In de toekomst kan het kanaal opnieuw een ruimtelijk structurerende rol spelen en de functie als economische motor van de regio Midwest verder uitbouwen. Het kanaal kan niet langer losstaand gezien worden. De verschillende interacties met de omgeving nopen tot een globale visie. Daarbij is het de ambitie dat het kanaal niet langer de achterzijde van de verstedelijking vormt, maar een dragende as en verbindende structuur wordt waar nieuwe kwaliteiten aan het verstedelijkt gebied kunnen toegevoegd worden.

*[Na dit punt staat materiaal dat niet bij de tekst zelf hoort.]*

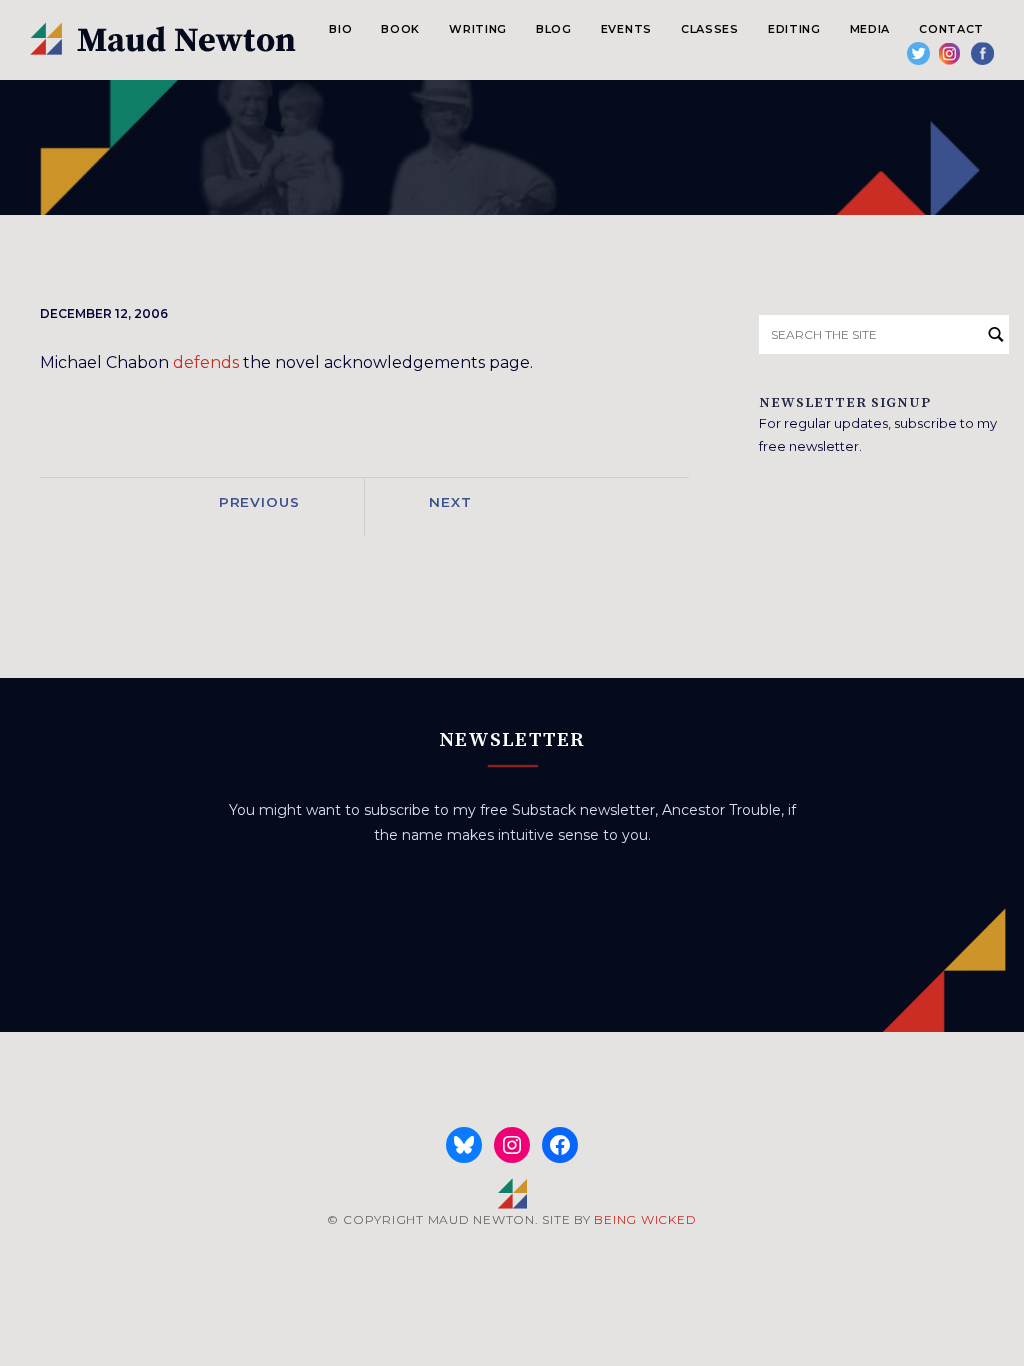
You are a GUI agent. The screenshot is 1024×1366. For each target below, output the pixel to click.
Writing (478, 29)
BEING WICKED (645, 1219)
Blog (554, 29)
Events (626, 29)
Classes (710, 29)
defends (206, 362)
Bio (340, 29)
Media (870, 29)
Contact (951, 29)
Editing (794, 29)
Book (400, 29)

Maar het kanaal is méér dan een economische hotspot. Het is vanuit vele invalshoeken een hefboom voor de transformatie van de gehele kanaalzone in een klimaatrobuuste regio. Het kanaal draagt en raakt immers veel functies: transport, bedrijvigheid, wonen, recreatie, natuur, waterhuishouding. Deze functies zijn allen in
een bepaalde mate gerelateerd/schatplichtig aan het kanaal. Aanpassingen aan het kanaal kunnen effecten hebben op deze functies, positief of negatief.

Morgen

Veranderingen kunnen ook anticipatief gekoppeld worden en in samenhang uitgedacht worden met deze functies. Zo kan de opwaardering van het kanaal meerwaarde genereren in de omgeving, schept ze nieuwe mogelijkheden en ondersteunt ze ontwikkelingen. Een vormende kracht kan hierbij uitgaan van de landschappelijke verschijningsvorm, de landschappelijke figuur van het kanaal die samenhang en identiteit biedt, waarden creëert op recreatief, ecologisch en residentieel vlak. Verbinding zoeken met de omgeving opent ook een bredere kijk, weg van het lineaire perspectief maar met vista’s op dwarse verbanden (openruimtecorridors, fietsnetwerken, bedrijventerreinen in tweede en derde lijn ten opzichte van het kanaal …).